Partes del ejercicio:
**A)** Enumera los aspectos de los libros que, según el fragmento, se han apreciado más que lo que cuentan.
**B)** Copia el fragmento empezando en "Últimamente he leído" y terminando en "y mala forma.", y cambia "personajes" por "protagonistas".

Fragmento de lectura:
=-=-=-=-=
Lo bueno (tal vez lo mejor) es que sí podemos aprender a no dejar que las penas nos carcoman.

En mi caso, me desvela no tener control sobre las cosas, como si no hubiera aprendido ya que el control no es poder. Y, cualquier cosa, se puede solucionar. Para mientras, dormiré con la botella de tequila al lado de la cama. Tal vez eso me ayuda.

Fondo y forma y disgustos

Últimamente he leído muchos libros que he apreciado más por su forma, estilo, narrativa, que por lo que me están contando. Historias sin un final específico, personajes que me repelen, cosas que no me importan. También le metí un par de lecturas con trama interesante y mala forma.

He de confesar que me estoy gozando leer a buenos escritores, aunque las historias no me fascinen. Forma sobre fondo. Y es que muchas veces es imposible apreciar el mensaje si está mal empaquetado. Como cantar una canción con letra estúpida, pero tan buen ritmo y melodía que no mucho importa.
=-=-=-=-=
Información extraída:

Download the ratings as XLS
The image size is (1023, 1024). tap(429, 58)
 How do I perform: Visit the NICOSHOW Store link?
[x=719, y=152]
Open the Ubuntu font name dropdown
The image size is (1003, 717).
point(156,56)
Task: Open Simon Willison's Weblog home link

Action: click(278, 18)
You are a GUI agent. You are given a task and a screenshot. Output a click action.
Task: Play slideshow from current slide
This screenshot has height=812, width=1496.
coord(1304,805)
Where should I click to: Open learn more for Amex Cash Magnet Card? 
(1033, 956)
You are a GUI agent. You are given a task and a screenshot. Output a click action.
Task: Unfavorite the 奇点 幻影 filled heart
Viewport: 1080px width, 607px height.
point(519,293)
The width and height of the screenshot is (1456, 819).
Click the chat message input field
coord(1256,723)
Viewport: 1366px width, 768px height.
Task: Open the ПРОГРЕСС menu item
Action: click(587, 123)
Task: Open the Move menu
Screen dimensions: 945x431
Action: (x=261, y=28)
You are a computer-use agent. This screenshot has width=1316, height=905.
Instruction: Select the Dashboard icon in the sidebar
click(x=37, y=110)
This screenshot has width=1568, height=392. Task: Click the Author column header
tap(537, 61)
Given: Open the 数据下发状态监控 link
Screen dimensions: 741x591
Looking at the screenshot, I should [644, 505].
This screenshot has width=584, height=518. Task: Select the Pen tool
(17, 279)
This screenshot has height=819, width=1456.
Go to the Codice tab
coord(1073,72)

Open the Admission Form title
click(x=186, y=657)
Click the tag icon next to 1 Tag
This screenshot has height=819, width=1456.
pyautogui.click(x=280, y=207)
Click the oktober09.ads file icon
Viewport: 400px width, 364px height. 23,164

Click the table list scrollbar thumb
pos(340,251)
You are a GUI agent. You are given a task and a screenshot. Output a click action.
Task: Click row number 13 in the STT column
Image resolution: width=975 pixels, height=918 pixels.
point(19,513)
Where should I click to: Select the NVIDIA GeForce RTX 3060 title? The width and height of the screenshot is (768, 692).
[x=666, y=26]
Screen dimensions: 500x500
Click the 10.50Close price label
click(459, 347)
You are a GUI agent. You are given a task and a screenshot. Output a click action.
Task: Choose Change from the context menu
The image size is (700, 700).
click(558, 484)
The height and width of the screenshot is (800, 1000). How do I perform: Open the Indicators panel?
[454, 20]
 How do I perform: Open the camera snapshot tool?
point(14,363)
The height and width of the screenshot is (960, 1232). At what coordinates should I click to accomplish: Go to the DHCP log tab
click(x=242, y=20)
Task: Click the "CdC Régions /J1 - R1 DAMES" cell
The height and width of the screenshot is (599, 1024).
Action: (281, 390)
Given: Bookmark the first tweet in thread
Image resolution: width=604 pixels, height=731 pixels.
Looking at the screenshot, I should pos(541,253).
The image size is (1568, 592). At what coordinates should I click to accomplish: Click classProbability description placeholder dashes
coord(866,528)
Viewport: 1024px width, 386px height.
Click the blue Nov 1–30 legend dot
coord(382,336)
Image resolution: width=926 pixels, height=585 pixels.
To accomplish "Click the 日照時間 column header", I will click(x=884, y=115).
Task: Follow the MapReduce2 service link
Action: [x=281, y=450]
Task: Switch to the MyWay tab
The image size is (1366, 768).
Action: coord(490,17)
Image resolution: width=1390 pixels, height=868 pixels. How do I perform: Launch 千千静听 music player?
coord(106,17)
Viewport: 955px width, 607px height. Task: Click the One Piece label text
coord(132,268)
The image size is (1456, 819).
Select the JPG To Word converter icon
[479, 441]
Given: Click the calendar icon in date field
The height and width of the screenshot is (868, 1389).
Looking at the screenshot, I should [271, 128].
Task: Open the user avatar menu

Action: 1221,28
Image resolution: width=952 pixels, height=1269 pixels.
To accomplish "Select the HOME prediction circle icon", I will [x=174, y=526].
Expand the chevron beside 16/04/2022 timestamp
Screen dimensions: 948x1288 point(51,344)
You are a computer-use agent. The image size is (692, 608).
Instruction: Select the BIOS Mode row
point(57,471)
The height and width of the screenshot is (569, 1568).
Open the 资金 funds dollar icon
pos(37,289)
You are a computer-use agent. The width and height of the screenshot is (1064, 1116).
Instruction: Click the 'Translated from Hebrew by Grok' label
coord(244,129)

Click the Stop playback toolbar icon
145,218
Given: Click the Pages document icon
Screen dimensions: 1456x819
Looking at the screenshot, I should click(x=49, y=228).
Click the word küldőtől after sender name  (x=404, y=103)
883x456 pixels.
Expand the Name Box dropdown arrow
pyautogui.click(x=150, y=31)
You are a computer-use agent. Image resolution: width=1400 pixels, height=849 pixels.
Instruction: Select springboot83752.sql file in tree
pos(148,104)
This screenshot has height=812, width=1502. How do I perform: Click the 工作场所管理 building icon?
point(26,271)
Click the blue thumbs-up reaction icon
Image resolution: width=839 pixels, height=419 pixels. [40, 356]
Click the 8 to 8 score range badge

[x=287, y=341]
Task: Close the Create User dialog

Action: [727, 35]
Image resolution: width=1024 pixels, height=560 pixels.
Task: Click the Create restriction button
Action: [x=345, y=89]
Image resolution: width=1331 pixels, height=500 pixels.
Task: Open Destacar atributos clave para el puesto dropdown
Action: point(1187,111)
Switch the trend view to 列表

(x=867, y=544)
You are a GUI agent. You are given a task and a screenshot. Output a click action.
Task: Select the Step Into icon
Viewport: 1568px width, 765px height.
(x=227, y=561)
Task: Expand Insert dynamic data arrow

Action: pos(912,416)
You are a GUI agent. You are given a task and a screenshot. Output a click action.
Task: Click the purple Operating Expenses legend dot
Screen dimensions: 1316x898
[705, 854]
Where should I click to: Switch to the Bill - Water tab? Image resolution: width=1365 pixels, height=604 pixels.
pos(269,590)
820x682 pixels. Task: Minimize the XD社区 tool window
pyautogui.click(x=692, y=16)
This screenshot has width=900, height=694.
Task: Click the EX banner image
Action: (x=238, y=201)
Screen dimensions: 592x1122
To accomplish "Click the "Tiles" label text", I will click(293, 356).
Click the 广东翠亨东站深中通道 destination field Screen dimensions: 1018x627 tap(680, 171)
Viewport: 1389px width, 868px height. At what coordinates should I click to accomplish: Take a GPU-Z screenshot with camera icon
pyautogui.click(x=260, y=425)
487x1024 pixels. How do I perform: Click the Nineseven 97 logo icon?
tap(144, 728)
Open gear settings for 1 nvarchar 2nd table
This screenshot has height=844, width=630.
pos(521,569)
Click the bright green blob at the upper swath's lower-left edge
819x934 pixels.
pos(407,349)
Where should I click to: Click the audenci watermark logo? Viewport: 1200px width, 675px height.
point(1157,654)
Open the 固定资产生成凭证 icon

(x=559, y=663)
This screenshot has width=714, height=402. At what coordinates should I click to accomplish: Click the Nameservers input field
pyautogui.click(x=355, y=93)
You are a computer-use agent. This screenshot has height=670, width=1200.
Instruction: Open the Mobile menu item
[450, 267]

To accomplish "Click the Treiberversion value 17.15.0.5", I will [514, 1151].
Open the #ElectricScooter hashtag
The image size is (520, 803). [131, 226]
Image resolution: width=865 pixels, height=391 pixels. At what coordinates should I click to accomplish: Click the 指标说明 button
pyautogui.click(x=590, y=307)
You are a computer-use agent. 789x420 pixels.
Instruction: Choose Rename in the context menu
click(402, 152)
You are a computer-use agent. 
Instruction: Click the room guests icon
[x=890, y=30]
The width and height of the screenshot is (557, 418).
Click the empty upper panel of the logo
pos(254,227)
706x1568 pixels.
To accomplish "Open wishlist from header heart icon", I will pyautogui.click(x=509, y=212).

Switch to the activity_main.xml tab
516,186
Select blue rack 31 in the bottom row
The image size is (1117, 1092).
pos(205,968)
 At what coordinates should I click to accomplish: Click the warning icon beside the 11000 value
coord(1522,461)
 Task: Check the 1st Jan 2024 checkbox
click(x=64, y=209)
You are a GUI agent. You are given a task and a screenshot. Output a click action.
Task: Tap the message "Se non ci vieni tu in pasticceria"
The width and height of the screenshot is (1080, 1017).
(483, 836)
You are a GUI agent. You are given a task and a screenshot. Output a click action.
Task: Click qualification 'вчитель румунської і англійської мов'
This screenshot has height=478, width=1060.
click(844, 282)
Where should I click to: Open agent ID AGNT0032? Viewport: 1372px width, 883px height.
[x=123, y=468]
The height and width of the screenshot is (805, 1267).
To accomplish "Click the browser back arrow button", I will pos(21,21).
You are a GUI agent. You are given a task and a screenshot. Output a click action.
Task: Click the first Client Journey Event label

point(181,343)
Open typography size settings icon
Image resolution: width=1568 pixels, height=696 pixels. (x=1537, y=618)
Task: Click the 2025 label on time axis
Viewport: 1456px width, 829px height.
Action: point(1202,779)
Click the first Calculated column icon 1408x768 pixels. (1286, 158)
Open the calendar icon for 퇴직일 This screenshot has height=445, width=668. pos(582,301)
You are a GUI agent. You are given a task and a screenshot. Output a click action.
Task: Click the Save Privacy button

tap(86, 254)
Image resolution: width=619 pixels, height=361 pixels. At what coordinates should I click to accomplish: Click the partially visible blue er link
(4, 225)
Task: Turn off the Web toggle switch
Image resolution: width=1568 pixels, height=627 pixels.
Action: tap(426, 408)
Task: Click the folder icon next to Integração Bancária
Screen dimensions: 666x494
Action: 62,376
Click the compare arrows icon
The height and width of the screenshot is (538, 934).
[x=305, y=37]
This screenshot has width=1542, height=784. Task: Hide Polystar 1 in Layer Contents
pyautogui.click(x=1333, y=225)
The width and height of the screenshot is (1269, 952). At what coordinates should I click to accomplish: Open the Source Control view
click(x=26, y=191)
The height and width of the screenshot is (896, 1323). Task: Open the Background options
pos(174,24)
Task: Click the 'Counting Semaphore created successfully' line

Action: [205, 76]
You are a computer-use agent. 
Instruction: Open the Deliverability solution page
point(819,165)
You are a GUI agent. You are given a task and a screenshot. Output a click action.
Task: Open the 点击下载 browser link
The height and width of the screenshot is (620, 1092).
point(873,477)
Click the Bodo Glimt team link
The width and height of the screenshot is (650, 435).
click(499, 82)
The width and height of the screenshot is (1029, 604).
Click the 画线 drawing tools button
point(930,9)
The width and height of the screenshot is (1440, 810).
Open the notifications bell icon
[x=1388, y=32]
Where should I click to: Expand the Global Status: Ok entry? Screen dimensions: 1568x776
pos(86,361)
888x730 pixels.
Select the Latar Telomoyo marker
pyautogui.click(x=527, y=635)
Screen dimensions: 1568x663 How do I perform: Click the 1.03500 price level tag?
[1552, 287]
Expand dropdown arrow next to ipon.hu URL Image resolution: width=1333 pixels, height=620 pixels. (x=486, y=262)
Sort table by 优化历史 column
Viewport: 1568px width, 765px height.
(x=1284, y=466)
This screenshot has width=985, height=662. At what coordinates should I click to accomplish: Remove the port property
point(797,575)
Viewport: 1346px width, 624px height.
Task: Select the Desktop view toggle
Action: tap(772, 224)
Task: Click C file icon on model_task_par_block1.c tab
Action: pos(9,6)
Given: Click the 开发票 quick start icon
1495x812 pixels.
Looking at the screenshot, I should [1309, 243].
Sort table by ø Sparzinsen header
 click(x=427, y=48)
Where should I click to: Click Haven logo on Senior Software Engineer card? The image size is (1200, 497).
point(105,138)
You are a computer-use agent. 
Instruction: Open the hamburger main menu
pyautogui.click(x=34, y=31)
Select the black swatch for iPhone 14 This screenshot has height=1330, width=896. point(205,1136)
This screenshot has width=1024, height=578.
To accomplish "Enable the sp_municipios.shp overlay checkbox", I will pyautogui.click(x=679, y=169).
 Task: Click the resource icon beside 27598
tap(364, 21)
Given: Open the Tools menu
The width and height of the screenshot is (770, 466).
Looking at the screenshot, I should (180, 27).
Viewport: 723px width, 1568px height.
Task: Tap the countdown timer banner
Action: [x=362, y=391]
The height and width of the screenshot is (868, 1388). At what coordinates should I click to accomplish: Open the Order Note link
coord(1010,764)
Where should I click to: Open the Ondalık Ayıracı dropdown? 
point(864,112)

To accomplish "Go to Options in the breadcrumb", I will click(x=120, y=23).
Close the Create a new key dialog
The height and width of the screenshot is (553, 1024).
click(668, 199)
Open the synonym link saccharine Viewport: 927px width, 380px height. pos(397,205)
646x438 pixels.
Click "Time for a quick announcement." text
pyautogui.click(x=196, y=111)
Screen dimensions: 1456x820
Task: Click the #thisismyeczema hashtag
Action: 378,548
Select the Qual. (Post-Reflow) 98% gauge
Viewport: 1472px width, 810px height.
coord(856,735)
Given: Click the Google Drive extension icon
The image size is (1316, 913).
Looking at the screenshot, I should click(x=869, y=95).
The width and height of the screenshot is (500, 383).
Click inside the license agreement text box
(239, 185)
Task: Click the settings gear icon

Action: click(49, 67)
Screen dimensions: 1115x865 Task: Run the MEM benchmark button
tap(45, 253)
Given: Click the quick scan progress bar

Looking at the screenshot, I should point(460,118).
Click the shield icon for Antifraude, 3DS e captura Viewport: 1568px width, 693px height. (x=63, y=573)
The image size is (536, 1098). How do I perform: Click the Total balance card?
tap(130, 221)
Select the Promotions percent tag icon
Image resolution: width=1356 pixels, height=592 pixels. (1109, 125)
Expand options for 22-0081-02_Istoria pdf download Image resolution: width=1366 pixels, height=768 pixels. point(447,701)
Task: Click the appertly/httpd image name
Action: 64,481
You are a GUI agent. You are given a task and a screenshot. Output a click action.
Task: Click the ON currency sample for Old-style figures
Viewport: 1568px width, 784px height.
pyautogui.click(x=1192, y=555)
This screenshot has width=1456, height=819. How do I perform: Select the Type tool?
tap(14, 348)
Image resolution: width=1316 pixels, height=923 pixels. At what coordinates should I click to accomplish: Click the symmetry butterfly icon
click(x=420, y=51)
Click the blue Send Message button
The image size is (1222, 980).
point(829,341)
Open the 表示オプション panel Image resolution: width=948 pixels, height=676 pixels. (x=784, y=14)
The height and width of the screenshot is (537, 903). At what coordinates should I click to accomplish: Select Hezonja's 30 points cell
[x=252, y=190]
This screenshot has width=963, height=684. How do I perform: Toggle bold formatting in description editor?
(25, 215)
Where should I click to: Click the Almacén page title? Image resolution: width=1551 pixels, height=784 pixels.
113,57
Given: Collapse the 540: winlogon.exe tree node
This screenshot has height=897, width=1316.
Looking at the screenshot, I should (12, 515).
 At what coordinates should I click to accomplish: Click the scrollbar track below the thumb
=-=-=-=-=
Respuestas escritas:
**A)** Forma, estilo y narrativa.

**B)**
Últimamente he leído muchos libros que he apreciado más por su forma, estilo, narrativa, que por lo que me están contando. Historias sin un final específico, protagonistas que me repelen, cosas que no me importan. También le metí un par de lecturas con trama interesante y mala forma.